Der weltweit agierende Medienzar Rupert Murdoch und der deutsche Medienfürsten Leo Kirch, der in dieser Woche im Alter von 84 Jahren verstorben ist, waren sich sehr ähnlich. Besonders gerne suchten sie die Nähe zur Politik.

Von Brigitte Baetz | 16.07.2011
    Vermutlich wird man eines Tages seinen Kindern den Begriff erst erklären müssen: Medienmogul. Das war ein Mann, liebe Kinder, wird man dann ausführen, der hatte so viel Energie, dass er sich ein riesiges Reich aus Zeitungen oder Fernsehsendern zusammenkaufte, gerne auch aus Zeitungen und Fernsehsendern zusammen. Und dann bekamen alle Angst: zunächst nur die Journalisten, die für den Medienmogul arbeiten mussten, dann die Kulturkritiker, die den Untergang des Abendlandes oder zumindest den der Meinungsvielfalt fürchteten und dann die Politiker – aber die erst ganz spät und manchmal erst dann, wenn sich herausstellte, dass der Medienmogul auch zu ihnen nicht ganz so nett war, wie sie jahrelang gedacht hatten oder dass er ihnen nicht mehr nützlich sein würde.

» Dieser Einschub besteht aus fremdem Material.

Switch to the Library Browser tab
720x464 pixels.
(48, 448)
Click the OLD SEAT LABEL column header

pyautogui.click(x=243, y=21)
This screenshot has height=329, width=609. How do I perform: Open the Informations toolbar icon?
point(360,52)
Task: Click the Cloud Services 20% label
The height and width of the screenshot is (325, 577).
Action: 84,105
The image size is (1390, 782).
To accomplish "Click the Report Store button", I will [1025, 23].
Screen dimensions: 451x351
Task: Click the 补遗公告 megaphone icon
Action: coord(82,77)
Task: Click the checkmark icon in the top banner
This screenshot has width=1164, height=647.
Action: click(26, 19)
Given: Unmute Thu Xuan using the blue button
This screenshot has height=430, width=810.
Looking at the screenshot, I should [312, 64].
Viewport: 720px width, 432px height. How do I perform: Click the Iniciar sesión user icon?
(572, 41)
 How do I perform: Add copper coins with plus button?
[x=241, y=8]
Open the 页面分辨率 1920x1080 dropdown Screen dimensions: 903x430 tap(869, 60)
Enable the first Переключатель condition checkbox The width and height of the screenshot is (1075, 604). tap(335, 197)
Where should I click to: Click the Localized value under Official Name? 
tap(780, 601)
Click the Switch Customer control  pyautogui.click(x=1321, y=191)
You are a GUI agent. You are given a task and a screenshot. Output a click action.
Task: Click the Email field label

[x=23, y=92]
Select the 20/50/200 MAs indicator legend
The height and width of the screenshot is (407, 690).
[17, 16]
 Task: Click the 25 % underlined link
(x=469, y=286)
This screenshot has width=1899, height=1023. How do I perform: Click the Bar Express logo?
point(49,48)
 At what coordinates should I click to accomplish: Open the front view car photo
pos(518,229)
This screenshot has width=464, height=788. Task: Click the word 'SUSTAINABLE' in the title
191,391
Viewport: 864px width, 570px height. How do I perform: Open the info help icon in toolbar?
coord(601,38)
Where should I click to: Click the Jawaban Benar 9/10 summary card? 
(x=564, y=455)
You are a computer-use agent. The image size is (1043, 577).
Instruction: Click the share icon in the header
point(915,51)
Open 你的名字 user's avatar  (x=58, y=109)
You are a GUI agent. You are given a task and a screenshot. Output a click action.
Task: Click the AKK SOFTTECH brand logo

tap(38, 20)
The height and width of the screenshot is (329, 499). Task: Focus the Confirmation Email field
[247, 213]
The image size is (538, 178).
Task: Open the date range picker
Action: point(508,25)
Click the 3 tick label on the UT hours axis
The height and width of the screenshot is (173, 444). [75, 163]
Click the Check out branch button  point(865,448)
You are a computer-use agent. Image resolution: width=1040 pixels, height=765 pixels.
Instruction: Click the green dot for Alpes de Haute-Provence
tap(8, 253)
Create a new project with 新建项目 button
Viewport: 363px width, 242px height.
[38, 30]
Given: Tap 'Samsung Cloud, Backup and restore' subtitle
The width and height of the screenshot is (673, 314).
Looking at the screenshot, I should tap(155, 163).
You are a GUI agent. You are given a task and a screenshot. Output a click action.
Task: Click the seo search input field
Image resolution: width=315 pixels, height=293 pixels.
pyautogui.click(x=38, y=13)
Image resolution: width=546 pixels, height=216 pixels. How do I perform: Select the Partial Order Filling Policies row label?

    In diesem Sinne war Leo Kirch neben Rupert Murdoch der Letzte seiner Art. Sowohl der Franke Kirch als auch der Australier Murdoch haben es mit unglaublichem Arbeitseinsatz, viel Wagemut, dem Glück des Tüchtigen und guten Freunden in der Politik geschafft, sich überragende Positionen zu erarbeiten. Leo Kirch, der große Spieler, der sich als "Unternehmer mit Sportsgeist" bezeichnete, pokerte dabei zu hoch und verlor sein Imperium, das unter einer Schuldenlast zusammenbrach. Rupert Murdoch, der gerissene Machtmensch, ist gerade dabei, über die skrupellosen Methoden seiner Journalisten zu stolpern und möglicherweise einen Teil seines Imperiums verlieren zu können. Beide mussten, beziehungsweise müssen jetzt merken, dass alle politische Hilfestellung spätestens dann nicht mehr hilft, wenn entweder die finanziellen Bilanzen nicht mehr stimmen - oder die moralischen. Wenn die Pleite vor der Tür steht oder Angehörige von Verbrechensopfern, deren Telefone gehackt wurden, im Fernsehen Anklage erheben, endet die Protektion, bei der man nie genau weiß, wer ist der Protegé und wer der Protegierende. Was bleibt, ist dann höchstens eine Freundschaft, wobei die freundschaftlichen Bande des bekennenden Katholiken Kirch zu Helmut Kohl wohl echt waren, die von Rupert Murdoch zu Tony Blair und anderen Einflussreichen dieser Welt wohl eher kaufmännischen Interessen geschuldet sind.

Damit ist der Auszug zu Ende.